Une dame arrive à ma caisse un jour avant le rush – élément important, car s’il y avait quinze personnes dans la fille, je n’aurais pas été aussi patiente – et sans me dire bonjour, se lance d’un ton irritant à faire sa commande. Et quand je dis ton irritant, c’est le ton « ça m’agace de devoir passer par vous, pauvres êtres inférieurs, pour nourrir mes morveux, et je me rabaisse qu’en vous parlant ». Le ton qui demande des claques. Elle change cinq fois d’avis quant à son menu, m’obligeant à chaque fois à annuler, avec un sourire poli de plus en plus forcé. Puis elle demande des Happy Meals « avec des double cheese ». Je lui réponds qu’il n’y a pas ça dans les menus enfants, mais seulement des cheeseburgers simples, ou alors …et je lui énumère les autres sandwiches disponibles. Elle me regarde de travers et me dit, agacée : « J’ai toujours pris des double cheese dans les Happy Meals !

– Ce n’est pas possible, madame, d’abord parce que c’est un sandwich trop cher pour qu’on le mette dans ce menu, et deuxièmement, parce qu’il est trop gros pour entrer dans la boîte.

– C’est pas vrai, je prends ça depuis des années !

– Je ne pense pas, parce que le double cheese est venu il y a deux ans, et moi je travaille au McDo depuis trois ans, et jamais il n’y a eu de double cheese dans un Happy Meal.

– Si ! Et vous ne travaillez pas ici depuis longtemps !

– Dans ce McDo précis, depuis juillet dernier.

– C’est pas vrai ! Je ne vous ai jamais vue !

Parce que ça prouve, évidemment, que je n’étais pas là, selon le principe de la couette sur la tête qui fait disparaître les croque-mitaines.

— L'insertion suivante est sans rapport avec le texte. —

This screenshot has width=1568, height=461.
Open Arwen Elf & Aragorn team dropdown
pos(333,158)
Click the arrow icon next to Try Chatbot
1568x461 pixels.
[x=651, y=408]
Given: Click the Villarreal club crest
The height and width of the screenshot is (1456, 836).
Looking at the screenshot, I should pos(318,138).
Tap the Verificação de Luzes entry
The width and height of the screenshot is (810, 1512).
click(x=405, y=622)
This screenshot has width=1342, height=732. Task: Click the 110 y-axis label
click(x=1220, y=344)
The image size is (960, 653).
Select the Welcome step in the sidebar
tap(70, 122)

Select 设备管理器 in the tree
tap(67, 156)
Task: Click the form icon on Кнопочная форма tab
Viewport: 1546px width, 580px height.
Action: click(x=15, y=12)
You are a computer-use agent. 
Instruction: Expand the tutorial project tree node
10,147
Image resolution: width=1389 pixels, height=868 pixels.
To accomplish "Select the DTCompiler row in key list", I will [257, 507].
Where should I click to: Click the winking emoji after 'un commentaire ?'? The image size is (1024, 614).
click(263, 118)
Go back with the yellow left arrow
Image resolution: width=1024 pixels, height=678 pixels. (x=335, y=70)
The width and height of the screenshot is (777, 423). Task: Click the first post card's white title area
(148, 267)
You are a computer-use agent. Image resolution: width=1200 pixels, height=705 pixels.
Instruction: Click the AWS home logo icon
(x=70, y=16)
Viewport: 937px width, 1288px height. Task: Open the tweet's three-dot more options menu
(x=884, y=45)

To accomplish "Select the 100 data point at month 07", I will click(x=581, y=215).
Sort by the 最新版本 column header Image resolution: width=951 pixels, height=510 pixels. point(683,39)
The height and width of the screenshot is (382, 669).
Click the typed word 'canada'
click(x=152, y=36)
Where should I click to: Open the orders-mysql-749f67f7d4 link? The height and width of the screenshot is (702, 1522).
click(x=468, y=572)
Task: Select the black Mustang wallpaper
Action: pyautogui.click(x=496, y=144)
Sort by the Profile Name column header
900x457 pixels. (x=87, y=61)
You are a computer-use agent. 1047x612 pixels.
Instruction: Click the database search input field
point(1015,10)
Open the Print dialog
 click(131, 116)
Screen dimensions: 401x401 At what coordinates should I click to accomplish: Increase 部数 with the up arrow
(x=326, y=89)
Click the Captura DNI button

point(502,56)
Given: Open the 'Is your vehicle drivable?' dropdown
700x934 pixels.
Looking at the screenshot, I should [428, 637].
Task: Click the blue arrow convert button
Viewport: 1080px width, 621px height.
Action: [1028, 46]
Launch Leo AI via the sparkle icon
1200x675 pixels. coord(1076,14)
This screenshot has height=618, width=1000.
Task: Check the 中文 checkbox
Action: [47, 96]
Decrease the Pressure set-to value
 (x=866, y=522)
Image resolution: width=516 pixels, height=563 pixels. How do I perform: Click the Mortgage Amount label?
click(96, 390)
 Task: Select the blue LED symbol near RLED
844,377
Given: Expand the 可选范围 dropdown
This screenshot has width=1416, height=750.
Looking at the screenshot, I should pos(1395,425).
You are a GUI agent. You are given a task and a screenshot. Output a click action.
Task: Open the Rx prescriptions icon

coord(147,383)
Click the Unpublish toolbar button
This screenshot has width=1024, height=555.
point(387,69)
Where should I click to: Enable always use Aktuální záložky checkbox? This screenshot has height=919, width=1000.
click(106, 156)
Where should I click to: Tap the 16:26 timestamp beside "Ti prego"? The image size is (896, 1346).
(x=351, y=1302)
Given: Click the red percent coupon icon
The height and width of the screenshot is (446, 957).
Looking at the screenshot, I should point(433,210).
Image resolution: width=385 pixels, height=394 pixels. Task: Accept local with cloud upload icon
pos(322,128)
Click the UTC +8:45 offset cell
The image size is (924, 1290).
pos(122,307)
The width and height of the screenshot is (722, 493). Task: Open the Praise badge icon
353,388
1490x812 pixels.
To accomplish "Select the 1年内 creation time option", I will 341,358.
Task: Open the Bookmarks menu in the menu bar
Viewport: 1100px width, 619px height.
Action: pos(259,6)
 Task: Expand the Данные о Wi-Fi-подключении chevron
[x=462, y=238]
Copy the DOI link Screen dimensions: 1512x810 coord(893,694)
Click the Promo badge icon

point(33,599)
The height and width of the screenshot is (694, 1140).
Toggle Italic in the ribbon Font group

– Si, vous m’avez vue, et je vous ai vue aussi plusieurs fois, vous êtes même venue à ma caisse.

– Ah bon !!

– Je vous assure. »

Sur quoi, elle a pouffé encore deux ou trois fois en finissant sa commande, « bon, pfff, des cheese alors, pfff, n’importe quoi ce McDo » et est partie avec un « au revoir » si aigre qu’il aurait fait tourner le lait. Je lui ai répondu, tout aussi poliment, « au plaisir de vous revoir, madame », ce qu’on nous a instruit de dire au lieu de « je vous emmerde ».

Deuxième exemple

Comme une bonne partie des restaurants McDo, nous faisons des anniversaires. Pour cela, les clients doivent appeler une semaine ou deux à l’avance pour réserver, déposer un chèque de caution et recevoir les invitations qu’ils vont distribuer. Après le rush, l’hôtesse isole une partie de la salle à l’étage pour les enfants qui arrivent en général vers 15h. Un jour, un client arrive à midi, en pleine heure de pointe, et demande à voir le responsable pour un anniversaire. L’hôtesse arrive étonnée, car il y avait effectivement prévu un anniversaire ce jour-là, mais à 14h30. Il s’agissait au fait de quelqu’un d’autre, car elle lui demande s’il avait réservé. L’homme lui répond agressivement que non, et qu’il n’en a pas besoin.

« Mais bien sûr que si, vous ne pouvez pas arriver comme ça avec dix enfants et demander un anniversaire, surtout à cette heure-là où le restaurant est plein.

– Je m’en fous ! Je suis venu faire l’anniversaire de mon fils et je le ferai !! C’est un restau ou pas ?!

– Oui.

– Alors vous êtes obligés de le faire !! »

Au fait non, pas vraiment. Va essayer ça à Hippopotamus et on verra si on ne te reconduit dehors à coup de pieds. L’hôtesse lui a donc répondu que non, pas du tout, et puisqu’il est malpoli et lui crie dessus, elle ne l’écouterait plus. Sur quoi elle lui a tourné le dos et est revenue sur le terrain, envoyant le manager gérer l’abruti. Malheureusement, celui-ci a pris la décision – qui nous a tous déçus – d’accéder à sa demande et donc nous a mis tous en galère en quittant le terrain et en monopolisant une partie de la cuisine pour préparer les repas de la dizaine de mioches, ainsi qu’une partie de la salle (rappelons-nous que c’est l’heure de pointe, hein ?). Comme quoi, être con, des fois ça paie.

Je sais que le slogan du moment est « venez comme vous êtes », mais, s’il vous plaît, si vous êtes con, abstenez-vous.